→ WHAT YOU NEED TO DO:
Every line of the data that contains the string "agent" must be copied.

→ GIVEN ENTRIES:
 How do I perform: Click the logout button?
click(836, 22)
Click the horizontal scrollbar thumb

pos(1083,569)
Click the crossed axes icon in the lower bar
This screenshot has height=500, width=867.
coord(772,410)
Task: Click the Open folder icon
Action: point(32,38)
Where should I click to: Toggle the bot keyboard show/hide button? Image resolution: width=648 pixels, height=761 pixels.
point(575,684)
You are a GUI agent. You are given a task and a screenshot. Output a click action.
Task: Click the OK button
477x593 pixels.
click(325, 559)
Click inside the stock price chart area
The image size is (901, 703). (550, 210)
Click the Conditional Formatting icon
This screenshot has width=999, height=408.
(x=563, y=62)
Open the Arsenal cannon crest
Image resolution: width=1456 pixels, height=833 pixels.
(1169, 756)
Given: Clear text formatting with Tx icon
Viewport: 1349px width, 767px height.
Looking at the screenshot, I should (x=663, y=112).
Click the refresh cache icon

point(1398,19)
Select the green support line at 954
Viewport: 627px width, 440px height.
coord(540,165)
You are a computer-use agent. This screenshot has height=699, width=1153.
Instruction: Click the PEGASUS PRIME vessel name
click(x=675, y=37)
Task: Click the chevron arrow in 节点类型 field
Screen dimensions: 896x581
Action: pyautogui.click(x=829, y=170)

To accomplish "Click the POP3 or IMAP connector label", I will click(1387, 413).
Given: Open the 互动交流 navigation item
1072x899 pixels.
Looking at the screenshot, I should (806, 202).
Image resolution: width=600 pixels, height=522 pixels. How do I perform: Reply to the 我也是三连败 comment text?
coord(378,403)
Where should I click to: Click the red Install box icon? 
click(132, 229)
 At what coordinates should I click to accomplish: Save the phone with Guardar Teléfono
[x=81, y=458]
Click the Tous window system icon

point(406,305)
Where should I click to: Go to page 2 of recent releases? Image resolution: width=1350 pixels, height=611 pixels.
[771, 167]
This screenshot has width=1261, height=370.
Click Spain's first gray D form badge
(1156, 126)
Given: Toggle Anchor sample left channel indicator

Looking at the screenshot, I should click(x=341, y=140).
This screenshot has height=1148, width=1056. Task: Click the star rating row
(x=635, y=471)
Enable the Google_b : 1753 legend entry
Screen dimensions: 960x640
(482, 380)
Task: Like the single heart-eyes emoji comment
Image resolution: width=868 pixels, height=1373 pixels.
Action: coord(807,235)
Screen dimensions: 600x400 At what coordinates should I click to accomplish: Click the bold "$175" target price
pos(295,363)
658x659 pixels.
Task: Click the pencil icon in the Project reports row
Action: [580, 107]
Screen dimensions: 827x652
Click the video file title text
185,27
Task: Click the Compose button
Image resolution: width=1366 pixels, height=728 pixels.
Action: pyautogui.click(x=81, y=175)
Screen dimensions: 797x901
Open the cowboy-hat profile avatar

→ WRITTEN RESPONSE:
You are a GUI agent. You are given a task and a screenshot. Output a click action.
You are a computer-use agent. This screenshot has height=699, width=1153.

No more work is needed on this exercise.